■ **Exercise description**
Transcribe each of the records below exactly, excluding all pictures.
*** Record excerpts ***
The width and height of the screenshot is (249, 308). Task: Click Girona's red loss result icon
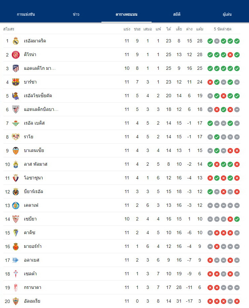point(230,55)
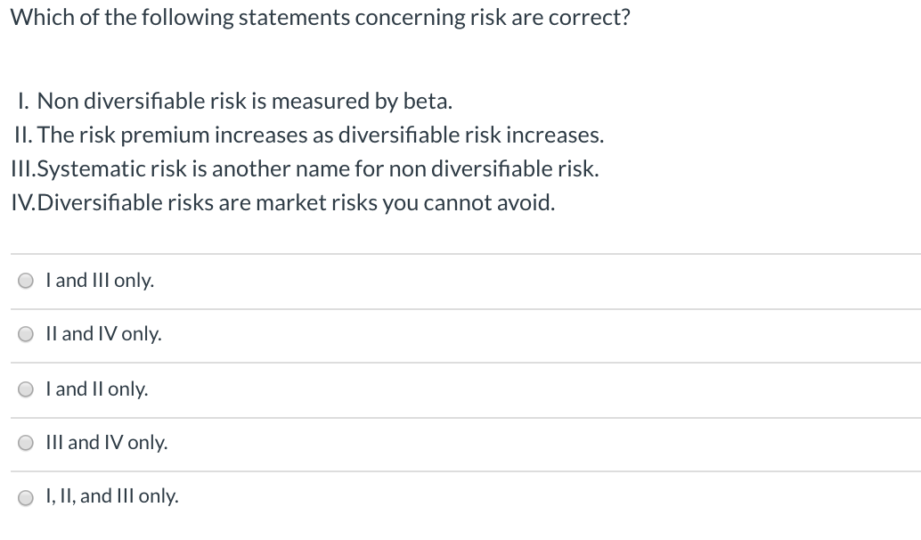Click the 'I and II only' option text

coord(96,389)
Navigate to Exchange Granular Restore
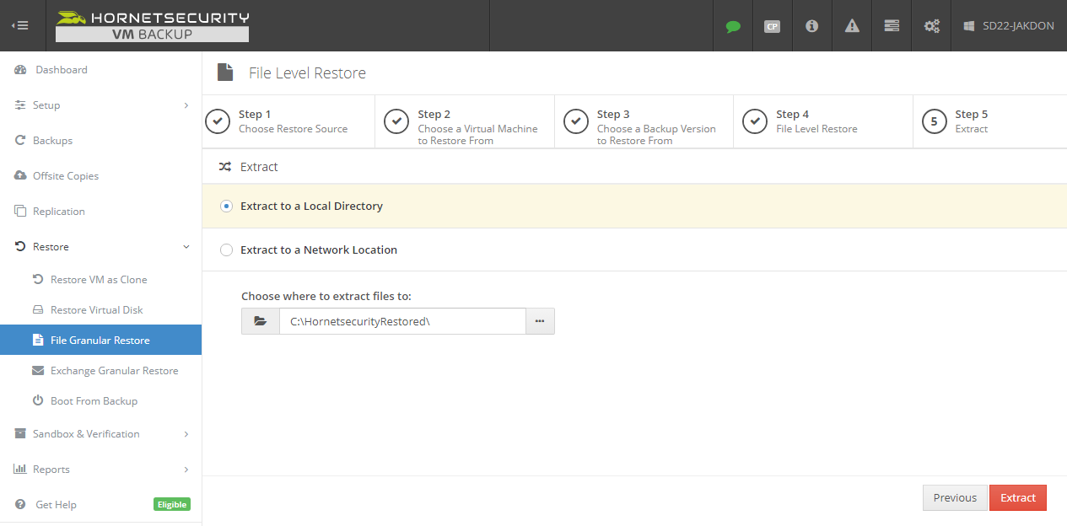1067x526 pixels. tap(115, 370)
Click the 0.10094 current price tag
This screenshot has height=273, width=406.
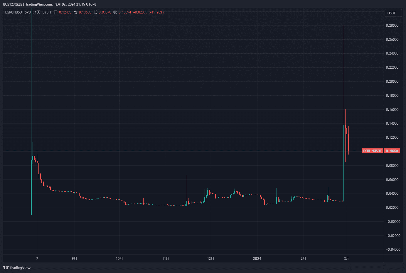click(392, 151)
***
■ **Written answer**
The width and height of the screenshot is (249, 308). Task: Click Girona's red loss result icon
point(230,55)
Click the 'I and II only' option text

coord(96,389)
Navigate to Exchange Granular Restore
1067x526 pixels. tap(115, 370)
Click the 0.10094 current price tag
This screenshot has height=273, width=406.
click(392, 151)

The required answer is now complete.